Darin J. Sallam
دارين سلام
Born: Kuwait City, Kuwait
Domain: Film & Television
Recognition: REGIONAL
Biography
Darin J. Sallam is a filmmaker of Palestinian heritage whose debut feature brought the human experience of the 1948 Nakba to a wide international audience. The daughter of a Palestinian refugee family, she was born and raised in Amman, Jordan, and trained in filmmaking, developing a commitment to telling stories rooted in Palestinian memory and the refugee experience. Her breakthrough came with "Farha" (2021), a feature inspired by a true story her mother had told her: that of a teenage Palestinian girl locked in a storeroom by her father for safety during the violence of 1948, who witnesses the destruction of her village through a crack in the wall.
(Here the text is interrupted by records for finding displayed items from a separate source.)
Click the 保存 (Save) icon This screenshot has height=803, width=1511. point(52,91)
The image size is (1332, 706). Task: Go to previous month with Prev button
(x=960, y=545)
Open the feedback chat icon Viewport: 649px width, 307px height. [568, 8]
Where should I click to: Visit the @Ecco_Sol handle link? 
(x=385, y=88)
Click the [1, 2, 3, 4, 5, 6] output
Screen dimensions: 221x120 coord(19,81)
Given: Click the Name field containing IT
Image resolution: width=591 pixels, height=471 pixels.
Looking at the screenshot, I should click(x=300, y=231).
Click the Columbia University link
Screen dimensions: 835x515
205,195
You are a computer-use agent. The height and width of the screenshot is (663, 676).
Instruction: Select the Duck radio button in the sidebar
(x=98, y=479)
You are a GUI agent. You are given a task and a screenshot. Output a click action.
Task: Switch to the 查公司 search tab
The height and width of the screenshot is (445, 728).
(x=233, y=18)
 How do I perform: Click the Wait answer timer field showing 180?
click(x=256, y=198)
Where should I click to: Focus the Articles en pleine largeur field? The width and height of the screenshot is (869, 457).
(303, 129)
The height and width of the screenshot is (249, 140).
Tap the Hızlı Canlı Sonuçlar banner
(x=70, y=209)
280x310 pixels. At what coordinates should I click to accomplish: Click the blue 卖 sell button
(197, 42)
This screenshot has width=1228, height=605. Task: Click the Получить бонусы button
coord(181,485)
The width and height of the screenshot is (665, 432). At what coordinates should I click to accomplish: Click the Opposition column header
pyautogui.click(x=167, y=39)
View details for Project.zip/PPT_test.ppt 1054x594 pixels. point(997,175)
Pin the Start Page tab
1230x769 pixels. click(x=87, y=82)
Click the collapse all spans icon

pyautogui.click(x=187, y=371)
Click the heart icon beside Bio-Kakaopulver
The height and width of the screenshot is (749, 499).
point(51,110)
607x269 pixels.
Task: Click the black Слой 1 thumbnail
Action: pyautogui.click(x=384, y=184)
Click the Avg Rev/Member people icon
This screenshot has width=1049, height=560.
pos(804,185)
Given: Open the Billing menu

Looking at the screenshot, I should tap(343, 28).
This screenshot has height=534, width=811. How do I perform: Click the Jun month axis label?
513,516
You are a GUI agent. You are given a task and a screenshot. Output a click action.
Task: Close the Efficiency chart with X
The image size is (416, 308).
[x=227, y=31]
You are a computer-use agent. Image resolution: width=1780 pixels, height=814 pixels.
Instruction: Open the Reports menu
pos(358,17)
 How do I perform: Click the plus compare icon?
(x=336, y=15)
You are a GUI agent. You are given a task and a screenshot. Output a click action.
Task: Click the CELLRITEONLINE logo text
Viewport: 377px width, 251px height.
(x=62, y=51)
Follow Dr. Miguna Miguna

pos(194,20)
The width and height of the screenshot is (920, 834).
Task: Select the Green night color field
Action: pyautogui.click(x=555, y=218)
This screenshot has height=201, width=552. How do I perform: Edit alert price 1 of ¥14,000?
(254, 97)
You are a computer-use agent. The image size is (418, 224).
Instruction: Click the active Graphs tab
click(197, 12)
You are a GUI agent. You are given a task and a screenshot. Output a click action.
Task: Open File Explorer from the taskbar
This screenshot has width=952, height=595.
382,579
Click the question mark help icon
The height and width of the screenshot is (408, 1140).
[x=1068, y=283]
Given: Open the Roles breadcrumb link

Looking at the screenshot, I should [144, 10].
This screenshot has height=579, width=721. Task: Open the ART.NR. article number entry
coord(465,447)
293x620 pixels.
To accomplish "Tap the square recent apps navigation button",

The intimate, harrowing film offered one of the few narrative feature depictions of the Nakba from a child's perspective. "Farha" premiered at the Toronto International Film Festival, won audience and jury awards on the festival circuit, and was selected as Jordan's official submission for the Academy Award for Best International Feature Film. When the film was released globally on Netflix in 2022, it reached enormous worldwide audiences and provoked intense international debate, dramatically raising the visibility of the Nakba in popular culture. The film's restraint and focus on a single child's experience made it an emotionally powerful work of historical witness, and its global streaming release marked a milestone in the international circulation of Palestinian historical narrative. Sallam emerged from the film as a significant new voice committed to preserving Palestinian memory through accessible, emotionally direct cinema.
Why This Person Matters
Sallam's 'Farha' brought a child's-eye account of the Nakba to a global Netflix audience, becoming one of the most widely seen narrative depictions of 1948.